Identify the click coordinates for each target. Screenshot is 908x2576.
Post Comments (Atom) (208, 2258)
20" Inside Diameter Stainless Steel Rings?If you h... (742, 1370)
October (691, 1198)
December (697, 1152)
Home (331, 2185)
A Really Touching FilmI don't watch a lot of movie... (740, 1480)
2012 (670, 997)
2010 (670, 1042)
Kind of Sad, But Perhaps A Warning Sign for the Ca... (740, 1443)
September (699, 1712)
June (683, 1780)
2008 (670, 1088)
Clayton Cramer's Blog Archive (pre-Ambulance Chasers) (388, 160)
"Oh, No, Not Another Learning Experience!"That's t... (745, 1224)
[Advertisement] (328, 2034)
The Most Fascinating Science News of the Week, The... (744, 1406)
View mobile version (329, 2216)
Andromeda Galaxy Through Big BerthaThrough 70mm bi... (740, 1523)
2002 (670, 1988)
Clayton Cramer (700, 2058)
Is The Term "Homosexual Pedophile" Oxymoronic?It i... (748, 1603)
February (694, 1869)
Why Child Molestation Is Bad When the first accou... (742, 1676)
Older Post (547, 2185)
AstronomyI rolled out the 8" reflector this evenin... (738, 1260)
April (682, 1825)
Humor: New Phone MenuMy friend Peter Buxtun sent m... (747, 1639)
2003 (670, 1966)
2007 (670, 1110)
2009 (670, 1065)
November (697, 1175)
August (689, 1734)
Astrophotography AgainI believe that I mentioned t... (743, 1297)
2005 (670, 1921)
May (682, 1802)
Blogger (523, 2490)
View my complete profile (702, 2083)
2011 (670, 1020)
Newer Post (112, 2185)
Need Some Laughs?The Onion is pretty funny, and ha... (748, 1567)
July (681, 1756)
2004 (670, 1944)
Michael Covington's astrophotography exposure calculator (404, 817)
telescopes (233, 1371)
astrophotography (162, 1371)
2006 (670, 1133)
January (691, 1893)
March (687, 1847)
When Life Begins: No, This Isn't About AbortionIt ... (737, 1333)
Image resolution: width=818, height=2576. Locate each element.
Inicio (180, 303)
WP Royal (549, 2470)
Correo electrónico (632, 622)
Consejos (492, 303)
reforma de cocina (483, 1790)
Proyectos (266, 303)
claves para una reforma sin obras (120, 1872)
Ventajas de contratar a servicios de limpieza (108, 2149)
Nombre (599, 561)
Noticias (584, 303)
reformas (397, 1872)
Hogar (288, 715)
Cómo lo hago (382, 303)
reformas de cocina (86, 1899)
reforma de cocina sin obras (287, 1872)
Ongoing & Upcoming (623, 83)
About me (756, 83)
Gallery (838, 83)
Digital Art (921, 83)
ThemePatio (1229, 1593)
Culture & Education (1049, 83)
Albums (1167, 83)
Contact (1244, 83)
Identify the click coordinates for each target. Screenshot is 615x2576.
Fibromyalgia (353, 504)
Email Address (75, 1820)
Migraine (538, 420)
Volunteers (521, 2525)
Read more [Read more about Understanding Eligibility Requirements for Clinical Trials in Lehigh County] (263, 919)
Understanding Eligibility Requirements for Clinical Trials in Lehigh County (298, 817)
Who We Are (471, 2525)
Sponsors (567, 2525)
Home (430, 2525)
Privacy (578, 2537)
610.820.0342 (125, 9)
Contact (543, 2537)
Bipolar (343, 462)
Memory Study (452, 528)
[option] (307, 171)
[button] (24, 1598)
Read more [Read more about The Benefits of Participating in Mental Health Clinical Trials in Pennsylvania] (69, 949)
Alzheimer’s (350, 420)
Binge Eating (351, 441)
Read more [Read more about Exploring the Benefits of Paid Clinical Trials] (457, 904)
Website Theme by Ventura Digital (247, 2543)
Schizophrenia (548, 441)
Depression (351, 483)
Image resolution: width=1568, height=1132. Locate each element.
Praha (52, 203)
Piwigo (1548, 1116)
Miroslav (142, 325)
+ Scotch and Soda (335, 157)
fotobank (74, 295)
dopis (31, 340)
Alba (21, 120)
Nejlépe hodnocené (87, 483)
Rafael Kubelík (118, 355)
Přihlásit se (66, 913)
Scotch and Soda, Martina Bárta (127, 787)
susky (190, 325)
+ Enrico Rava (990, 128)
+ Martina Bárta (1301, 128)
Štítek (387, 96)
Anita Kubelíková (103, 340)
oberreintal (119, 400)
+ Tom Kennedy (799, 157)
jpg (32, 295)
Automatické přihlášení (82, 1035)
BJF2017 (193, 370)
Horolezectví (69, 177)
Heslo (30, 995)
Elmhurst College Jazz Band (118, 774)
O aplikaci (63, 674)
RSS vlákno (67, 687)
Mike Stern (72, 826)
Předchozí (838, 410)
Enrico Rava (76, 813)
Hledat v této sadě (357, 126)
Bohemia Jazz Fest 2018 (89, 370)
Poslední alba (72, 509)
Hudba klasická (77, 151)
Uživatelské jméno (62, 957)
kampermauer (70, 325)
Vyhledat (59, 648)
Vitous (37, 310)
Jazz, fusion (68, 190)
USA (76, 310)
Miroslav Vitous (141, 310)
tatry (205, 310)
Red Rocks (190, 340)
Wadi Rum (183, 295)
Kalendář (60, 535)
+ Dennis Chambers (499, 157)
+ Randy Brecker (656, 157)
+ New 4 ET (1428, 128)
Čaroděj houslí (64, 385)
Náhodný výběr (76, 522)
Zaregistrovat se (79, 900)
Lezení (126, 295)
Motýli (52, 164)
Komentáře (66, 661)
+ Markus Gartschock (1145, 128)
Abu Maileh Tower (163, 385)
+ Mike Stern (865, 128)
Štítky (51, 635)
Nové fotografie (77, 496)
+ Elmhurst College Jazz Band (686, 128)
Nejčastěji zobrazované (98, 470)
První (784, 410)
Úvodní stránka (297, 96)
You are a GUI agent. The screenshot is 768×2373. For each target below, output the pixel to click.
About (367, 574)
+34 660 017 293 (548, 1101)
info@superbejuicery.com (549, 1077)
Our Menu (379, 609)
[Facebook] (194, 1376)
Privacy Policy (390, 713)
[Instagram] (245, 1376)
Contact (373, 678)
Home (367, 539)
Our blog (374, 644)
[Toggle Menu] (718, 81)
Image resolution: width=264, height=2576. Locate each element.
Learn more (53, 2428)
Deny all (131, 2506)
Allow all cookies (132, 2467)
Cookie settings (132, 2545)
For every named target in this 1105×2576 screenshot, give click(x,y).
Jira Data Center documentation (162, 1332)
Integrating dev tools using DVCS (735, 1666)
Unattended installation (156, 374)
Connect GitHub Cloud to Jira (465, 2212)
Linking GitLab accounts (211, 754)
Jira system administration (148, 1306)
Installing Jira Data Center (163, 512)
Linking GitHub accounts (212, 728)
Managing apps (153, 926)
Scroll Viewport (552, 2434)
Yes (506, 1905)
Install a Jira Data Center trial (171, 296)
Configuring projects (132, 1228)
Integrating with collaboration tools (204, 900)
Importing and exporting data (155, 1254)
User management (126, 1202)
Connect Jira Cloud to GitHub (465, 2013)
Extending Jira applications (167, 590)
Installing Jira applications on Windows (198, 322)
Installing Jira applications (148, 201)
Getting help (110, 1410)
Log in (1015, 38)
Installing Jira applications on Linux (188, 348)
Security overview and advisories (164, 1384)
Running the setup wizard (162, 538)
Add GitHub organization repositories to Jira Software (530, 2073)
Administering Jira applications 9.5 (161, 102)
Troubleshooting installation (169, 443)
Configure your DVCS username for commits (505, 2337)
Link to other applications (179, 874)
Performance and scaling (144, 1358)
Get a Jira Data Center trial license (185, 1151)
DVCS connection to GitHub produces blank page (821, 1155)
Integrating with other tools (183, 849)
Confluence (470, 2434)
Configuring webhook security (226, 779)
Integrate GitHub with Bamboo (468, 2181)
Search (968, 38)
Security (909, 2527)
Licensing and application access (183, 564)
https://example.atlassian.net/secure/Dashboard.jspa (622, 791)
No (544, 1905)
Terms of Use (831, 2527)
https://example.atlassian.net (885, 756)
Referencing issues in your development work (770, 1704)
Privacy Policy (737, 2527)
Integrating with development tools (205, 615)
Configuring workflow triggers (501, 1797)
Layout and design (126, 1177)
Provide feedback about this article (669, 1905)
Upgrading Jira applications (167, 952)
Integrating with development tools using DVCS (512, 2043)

# What you should do
Tally the lines in the data above that contain the string "Bárta", treating uppercase and lowercase as different. Reply with the number alone.

# Response to this task
2